> 1.3.6.1.4.1.311.2.2.10 is NTLM which has a much smaller token size. Java
> does not support NTLM as a GSS-API mechanism.
Yes. So it looks like the browser is preferring NTLM and pre-emptively sending
a token for that.
> I am not sure how this happens. Normally you need to configure the browser
> (For example, somewhere in about:config for Firefox) on which server you can
> use SPNEGO. Maybe you set up one and ignored the other?
Chrome uses the normal Windows "internet options" configuration for this. You
configure "zones" and one of the settings is "allow windows integrated
authentication". Both machines in my case are in the same domain, so I *think*
that it should be attempting the same kind of authentication. But I've no idea
how I tell (well, other than the fact that the lists of mechanism OIDs it sends
are different, so there must be *some* difference)

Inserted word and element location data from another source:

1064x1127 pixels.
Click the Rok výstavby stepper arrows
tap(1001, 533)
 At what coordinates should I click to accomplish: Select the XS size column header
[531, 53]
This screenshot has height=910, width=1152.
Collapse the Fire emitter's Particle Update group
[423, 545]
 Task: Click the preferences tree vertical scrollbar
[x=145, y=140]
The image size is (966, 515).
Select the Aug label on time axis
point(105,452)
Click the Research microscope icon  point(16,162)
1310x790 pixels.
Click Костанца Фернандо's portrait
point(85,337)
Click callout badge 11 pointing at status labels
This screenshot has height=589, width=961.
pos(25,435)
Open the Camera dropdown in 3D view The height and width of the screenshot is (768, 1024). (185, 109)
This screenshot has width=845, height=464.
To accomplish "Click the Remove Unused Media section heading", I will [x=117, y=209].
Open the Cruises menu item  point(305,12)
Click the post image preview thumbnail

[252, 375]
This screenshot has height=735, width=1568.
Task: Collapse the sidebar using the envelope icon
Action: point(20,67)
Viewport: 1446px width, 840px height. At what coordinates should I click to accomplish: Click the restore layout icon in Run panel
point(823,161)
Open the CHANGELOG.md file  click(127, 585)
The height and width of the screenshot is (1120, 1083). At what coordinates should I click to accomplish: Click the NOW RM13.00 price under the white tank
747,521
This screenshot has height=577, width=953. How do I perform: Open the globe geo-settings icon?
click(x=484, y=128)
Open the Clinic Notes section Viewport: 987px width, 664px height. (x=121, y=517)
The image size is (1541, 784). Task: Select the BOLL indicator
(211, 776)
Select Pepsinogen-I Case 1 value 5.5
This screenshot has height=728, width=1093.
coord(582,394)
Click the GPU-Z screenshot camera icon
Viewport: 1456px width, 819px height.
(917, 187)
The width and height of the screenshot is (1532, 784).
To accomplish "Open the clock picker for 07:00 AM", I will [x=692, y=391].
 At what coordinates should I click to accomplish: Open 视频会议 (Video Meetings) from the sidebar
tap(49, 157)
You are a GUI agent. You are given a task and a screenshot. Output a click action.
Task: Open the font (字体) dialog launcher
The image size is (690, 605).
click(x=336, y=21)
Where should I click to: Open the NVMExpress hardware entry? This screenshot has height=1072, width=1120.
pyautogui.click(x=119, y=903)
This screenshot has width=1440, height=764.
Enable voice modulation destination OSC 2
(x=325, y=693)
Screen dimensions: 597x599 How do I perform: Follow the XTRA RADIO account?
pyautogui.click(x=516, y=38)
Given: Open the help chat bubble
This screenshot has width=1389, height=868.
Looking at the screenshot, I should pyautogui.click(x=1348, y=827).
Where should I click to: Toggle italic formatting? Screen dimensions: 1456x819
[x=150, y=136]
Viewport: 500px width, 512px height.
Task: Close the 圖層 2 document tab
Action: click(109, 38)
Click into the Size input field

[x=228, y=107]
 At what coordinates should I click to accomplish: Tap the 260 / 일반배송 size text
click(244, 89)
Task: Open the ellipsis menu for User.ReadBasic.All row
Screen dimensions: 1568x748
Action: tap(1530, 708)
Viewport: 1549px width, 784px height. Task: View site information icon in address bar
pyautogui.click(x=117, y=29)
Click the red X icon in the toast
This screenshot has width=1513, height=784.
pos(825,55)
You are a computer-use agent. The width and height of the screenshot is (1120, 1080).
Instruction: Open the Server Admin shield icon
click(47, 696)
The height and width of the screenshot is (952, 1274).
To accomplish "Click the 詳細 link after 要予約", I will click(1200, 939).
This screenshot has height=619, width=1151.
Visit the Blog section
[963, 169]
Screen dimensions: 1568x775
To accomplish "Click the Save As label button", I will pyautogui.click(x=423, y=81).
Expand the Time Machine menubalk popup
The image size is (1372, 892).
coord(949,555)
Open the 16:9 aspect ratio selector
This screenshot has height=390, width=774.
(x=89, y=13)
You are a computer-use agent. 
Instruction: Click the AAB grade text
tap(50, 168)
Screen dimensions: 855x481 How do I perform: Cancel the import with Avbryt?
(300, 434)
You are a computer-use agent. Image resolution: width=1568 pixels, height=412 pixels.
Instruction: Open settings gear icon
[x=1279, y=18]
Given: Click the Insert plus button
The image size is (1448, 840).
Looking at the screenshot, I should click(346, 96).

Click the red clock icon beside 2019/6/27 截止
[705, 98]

I get exactly the same result if I try from Firefox. Adding my host into the
network.negotiate-auth.trusted-uris configuration setting doesn't have any
effect. Well, without it firefox doesn't seem to do anything, but with it I get
exactly the same behaviour of mechanism OIDs being sent.
I also get the same behaviour if I use a C++ HTTP client I have that just uses
Windows SSPI "negotiate" package to do the same thing, but my guess is that's
subject to the same basic configuration in terms of what mechanisms it will put
in its list.
> BTW, I assume you are using a single Windows KDC with 2 service principals
> HTTP/windows.server and HTTP/linux.server and different keytab used on those
> 2 servers. Is that correct?
I am, yes. I have successfully run a "java to java" example using the same
keytab I'm using for this experiment, so I've successfully used a java client
to perform the same authentication (at a lower level, directly, not going over
HTTP, just JGSS talking to JGSS if you know what I mean, as a "unit test" of
the basic code that's accepting the token that comes out of the HTTP header and
attempts to perform the authentication), so I believe that the keytab is OK,
and I believe that the KDC will accept my requests to authenticate users.
However I have had difficulties getting that far. The Linux set up worked
easily, but the Windows setup was more complex, there needs to be an actual
user principal as well as the HTTP service principal. I *believe* that I'm
passed that now though.
Issue JDK-8048194 has the same set of mechanism OIDs, and has the same basic
symptom, but I'm unclear whether the issue is the same or not there.
The fact that the client request contains Kerberos in the mechanism OIDs
suggests to me that it would be happy to process a Kerberos authentication,
it's just that its first choice would be NTLM. I'm assuming that the response
that the java sends back is "I can't accept your first choice, but this OID is
on your list and I will accept that, so send me a token for that mechanism
please". The browser response to that though appears to be a token that the
java code can't read, and the error appears to come before any of the debugging
output that prints any of the token information.
Naively, I assume that the fact that the client and the server are on the same
machine isn't an issue?
Thanks for any help you can give me!